Reconstruction Amendments

The first of the Reconstruction Amendments, the Thirteenth Amendment to the Constitution abolished slavery. It was proposed on January 31, 1865, and it was ratified on December 6, 1865 by all the northern states and eight former Confederate states. Ratified on July 9, 1868, the Fourteenth Amendment asserts that all native-born or naturalized Americans "are citizens of the United States and of the State wherein they reside;" this meant that African Americans would then be considered American citizens. It also allowed state representation to be based on numbers of voting-age males that are not "any way abridged, except for participation in rebellion, or other crime." This was in response to the Republican worry that the South would gain a considerable number of representatives due to their increase in number represented--the addition of former slaves. Another provision hostile towards Southern interests is that no former Confederate could hold office. The final section of the Fourteenth Amendment repudiates the Confederate debt. The final Reconstruction Amendment, ratified on February 3, 1870, ensured former slaves' voting rights.
The right of citizens of the United States to vote shall not be denied or abridged by the United States or by any State on account of race, color, or previous condition of servitude
Although this amendment was required for Virginia, Texas, Mississippi, and Georgia to rejoin the Union, many white supremacists and Democratic supporters found ways to still encroach upon blacks' rights to vote in the form of literacy tests and poll taxes among other things. This is a accurate portrayal of how these efforts and many other efforts like them that tried to help the newly freed slaves were not effective enough to empower them to be active citizens of the United States.

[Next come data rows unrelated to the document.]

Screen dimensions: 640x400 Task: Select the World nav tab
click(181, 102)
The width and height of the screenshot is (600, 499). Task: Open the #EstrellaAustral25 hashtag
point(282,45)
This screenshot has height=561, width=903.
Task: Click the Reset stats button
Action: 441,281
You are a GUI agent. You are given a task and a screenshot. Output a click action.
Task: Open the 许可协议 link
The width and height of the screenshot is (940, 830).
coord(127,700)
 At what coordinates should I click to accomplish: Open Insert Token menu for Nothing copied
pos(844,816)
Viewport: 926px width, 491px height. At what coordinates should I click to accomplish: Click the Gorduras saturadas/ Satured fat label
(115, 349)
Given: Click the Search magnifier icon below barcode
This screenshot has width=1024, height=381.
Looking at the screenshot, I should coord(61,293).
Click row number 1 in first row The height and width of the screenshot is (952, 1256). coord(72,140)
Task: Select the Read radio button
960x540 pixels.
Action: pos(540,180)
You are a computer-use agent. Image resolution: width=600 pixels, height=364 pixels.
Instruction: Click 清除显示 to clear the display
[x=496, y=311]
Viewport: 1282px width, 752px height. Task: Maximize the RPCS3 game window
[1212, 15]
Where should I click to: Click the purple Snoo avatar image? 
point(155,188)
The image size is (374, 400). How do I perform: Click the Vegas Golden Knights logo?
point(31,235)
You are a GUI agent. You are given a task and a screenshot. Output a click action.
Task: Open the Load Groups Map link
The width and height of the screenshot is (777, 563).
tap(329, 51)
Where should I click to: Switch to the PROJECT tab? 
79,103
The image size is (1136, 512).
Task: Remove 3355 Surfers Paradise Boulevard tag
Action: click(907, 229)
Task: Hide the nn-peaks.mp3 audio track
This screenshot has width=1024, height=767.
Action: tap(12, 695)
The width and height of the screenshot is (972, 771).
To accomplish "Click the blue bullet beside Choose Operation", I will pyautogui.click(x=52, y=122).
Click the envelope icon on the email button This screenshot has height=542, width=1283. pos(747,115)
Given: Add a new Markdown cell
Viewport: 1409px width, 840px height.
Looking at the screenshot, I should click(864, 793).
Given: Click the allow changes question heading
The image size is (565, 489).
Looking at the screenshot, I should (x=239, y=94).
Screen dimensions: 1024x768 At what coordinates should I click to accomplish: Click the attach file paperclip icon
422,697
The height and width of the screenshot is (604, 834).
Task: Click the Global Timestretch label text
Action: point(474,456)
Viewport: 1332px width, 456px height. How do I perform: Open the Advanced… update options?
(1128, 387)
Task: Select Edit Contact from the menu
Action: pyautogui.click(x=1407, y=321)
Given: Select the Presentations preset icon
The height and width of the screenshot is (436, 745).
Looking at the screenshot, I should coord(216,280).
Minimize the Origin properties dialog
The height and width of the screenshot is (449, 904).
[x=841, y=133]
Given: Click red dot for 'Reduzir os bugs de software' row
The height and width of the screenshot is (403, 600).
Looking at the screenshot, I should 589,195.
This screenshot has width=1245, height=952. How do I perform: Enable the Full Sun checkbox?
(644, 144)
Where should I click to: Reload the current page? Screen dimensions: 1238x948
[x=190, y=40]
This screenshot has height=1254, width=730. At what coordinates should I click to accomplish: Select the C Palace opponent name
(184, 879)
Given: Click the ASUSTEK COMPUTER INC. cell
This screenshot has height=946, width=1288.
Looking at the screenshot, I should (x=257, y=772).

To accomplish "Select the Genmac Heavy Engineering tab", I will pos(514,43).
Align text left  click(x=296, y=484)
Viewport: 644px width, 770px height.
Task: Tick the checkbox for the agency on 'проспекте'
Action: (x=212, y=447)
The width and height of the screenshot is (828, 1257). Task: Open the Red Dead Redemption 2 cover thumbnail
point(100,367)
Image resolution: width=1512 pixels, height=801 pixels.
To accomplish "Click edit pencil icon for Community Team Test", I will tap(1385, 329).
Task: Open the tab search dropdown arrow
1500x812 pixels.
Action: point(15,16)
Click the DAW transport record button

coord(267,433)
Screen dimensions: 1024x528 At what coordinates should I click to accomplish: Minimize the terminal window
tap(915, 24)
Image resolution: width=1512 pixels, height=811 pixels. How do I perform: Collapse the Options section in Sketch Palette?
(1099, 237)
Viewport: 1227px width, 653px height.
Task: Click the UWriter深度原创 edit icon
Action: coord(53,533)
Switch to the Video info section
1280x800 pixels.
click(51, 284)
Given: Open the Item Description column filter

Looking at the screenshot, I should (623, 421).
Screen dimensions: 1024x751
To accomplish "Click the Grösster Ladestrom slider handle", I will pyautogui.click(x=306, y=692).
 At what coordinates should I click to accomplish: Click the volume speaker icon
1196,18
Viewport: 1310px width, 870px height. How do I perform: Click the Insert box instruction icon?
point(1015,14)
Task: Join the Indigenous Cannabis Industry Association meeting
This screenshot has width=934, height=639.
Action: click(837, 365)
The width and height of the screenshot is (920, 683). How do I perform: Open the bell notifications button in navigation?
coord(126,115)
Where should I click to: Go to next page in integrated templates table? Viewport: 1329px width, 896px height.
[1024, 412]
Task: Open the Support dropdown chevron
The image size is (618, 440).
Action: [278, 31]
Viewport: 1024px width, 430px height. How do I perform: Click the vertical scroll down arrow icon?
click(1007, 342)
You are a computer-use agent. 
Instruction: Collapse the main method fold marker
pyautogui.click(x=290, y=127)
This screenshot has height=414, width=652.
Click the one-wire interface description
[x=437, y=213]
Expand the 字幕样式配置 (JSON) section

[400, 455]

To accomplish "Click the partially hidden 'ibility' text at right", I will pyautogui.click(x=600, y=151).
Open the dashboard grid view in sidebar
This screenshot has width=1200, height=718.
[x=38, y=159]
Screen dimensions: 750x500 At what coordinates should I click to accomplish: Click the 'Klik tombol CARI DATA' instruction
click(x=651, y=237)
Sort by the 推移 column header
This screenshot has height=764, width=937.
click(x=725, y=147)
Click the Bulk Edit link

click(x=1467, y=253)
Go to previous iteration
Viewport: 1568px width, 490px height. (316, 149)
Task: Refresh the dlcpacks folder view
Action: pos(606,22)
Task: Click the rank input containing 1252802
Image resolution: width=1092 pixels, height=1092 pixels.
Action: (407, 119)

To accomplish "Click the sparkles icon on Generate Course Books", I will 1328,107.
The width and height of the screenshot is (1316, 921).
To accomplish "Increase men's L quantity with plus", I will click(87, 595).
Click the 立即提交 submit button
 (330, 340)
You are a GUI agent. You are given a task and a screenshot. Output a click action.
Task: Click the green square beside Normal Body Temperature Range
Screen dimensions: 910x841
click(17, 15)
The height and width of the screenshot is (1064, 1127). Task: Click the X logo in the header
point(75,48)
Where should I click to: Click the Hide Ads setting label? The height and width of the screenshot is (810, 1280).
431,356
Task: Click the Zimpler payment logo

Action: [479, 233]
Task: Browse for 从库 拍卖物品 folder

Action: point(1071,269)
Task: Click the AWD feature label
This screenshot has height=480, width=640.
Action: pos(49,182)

Divine, Robert A., T. H. Breen, George M. Fredrickson, and R. Hal Williams. America Past and Present. Revised Sixth Edition, AP* Edition . Addison-Wesley Educational Publishers Inc., 2003. 462, 471. Print.

Mount, Steve. "Notes on the Amendments." U.S. Constitution Onlie. N.p., 08 Sep 2010. Web. 13 Nov 2010. <http://www.usconstitution.net/constamnotes.html>.

"14th Amendment." Legal Information Institute at Cornell Law School. LII, n.d. Web. 13 Nov 2010. <http://topics.law.cornell.edu/constitution/amendmentxiv>.

"The Constitution of the United States: Amendments 11-27." Charters of Freedom - The Declaration of Independence, The Constitution, The Bill of Rights. National Archives and Records Administration, n.d. Web. 13 Nov 2010. <http://www.archives.gov/exhibits/charters/constitution_amendments_11-27.html>.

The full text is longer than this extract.